Erhalten bleiben soll in dieser Dauerausstellung im ersten Stock die bisherige Raumsituation mit schmalem Flur und vielen kleinen Büros. „Das Hotel war ein  Ort der Schreibtischtäter“, so Lutum-Lenger: „Bei der sinnlichen Wahrnehmung der Büros kann man historisch ansetzen.“ Im Erdgeschoss wird der große „Frühstücksraum“ für Veranstaltungen zur Verfügung stehen, in kleineren Zimmer können Workshops oder Erzählwerkstätten stattfinden. Im Untergeschoss ist Platz für Wechselausstellungen. Grundsätzlich sei keine reine Gedenkstätte beabsichtigt, sondern ein Ort des politisch-historischen Lernens.

Der Verein „Gedenkort Hotel Silber“, in dem 22 Bürgerinitiativen zusammengeschlossen sind, war am Einschmelzen des Konzeptes nicht beteiligt, ist aber grundsätzlich damit einverstanden, wie der Sprecher Harald Stingele sagte. Allerdings gebe es schon noch methodische Kontroversen: Auf was verzichte man in der Ausstellung, und wie schaffe man es, biografische und strukturelle Ansätze zu verbinden.

Bürgerinitiativen sind etwas verstimmt

Daneben soll das Hotel Silber auch ein Prototyp sein für bürgerschaftliche Partizipation. Der Verein, so ist geplant, hat im Verwaltungsrat eine Stimme und wirkt am Programm mit. „Das muss jetzt mit Leben gefüllt werden“, sagte Stingele. Dass der Verein nun zur Vorstellung des Konzeptes nicht eingeladen worden ist, hat für eine kleine atmosphärische Störung gesorgt.

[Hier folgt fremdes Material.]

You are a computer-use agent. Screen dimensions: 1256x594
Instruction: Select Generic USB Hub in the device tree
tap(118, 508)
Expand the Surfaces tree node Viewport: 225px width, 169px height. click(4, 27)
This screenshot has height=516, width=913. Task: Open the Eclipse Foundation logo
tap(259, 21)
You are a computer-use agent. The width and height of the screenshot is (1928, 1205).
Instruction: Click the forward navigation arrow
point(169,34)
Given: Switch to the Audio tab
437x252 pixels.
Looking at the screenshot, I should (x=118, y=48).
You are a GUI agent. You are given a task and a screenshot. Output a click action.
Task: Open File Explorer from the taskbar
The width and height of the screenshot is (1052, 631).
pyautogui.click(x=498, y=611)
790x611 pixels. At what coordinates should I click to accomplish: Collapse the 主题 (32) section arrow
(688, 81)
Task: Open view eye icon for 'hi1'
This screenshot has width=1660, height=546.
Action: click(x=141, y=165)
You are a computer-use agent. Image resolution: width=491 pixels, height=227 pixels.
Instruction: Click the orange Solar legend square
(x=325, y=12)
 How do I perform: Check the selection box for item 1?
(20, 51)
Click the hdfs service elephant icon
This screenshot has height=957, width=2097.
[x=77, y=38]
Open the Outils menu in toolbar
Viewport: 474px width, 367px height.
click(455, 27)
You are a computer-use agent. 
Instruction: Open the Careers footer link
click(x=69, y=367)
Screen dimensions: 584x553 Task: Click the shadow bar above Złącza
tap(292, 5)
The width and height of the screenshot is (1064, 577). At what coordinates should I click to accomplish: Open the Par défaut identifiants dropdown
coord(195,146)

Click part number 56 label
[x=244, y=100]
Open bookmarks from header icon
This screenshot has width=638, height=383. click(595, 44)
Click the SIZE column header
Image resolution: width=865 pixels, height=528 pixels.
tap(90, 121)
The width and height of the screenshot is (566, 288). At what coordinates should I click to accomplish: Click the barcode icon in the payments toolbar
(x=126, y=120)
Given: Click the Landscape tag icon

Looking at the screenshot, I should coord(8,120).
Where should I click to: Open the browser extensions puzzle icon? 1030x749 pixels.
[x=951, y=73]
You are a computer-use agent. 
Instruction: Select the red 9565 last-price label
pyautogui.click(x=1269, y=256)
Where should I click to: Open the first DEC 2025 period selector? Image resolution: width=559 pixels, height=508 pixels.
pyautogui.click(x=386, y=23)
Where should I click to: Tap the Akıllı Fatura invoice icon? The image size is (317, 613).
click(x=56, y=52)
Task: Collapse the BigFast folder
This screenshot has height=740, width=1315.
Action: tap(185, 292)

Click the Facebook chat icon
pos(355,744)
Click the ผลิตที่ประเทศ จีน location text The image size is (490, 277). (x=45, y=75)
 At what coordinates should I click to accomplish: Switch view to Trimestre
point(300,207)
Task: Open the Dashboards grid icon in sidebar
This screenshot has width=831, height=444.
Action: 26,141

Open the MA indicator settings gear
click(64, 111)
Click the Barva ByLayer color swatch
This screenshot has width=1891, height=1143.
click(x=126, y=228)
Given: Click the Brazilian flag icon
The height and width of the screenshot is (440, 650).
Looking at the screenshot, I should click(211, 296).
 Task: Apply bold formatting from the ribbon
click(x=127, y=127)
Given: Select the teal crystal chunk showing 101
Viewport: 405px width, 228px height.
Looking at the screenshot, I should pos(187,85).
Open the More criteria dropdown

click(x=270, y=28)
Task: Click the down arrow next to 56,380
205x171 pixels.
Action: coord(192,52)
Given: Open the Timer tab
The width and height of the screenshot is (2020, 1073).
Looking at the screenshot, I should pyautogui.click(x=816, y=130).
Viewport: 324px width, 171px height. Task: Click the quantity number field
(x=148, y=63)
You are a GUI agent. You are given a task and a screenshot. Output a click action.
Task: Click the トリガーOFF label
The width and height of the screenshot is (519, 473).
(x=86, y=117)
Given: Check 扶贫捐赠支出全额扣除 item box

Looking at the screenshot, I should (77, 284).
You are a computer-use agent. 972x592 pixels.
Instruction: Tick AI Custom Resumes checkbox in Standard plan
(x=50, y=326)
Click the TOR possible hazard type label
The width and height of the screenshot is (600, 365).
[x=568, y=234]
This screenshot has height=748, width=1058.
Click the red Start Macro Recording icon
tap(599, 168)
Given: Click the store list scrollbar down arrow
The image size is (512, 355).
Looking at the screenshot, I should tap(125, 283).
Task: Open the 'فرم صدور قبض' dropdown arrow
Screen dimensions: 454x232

Die Gedenkstätte soll, so hofft Thomas Schnabel, der Leiter des Hauses der Geschichte, Ende 2016 oder Anfang 2017 eingeweiht werden – zunächst muss die Ostseite des Gebäudes, Richtung Charlottenplatz, umgebaut werden. Eine halbe Million Euro beträgt der Etat des Museums künftig pro Jahr; Stadt Stuttgart und Land teilen sich diese Summe. Die Miete von 250 000 Euro übernimmt das Land allein.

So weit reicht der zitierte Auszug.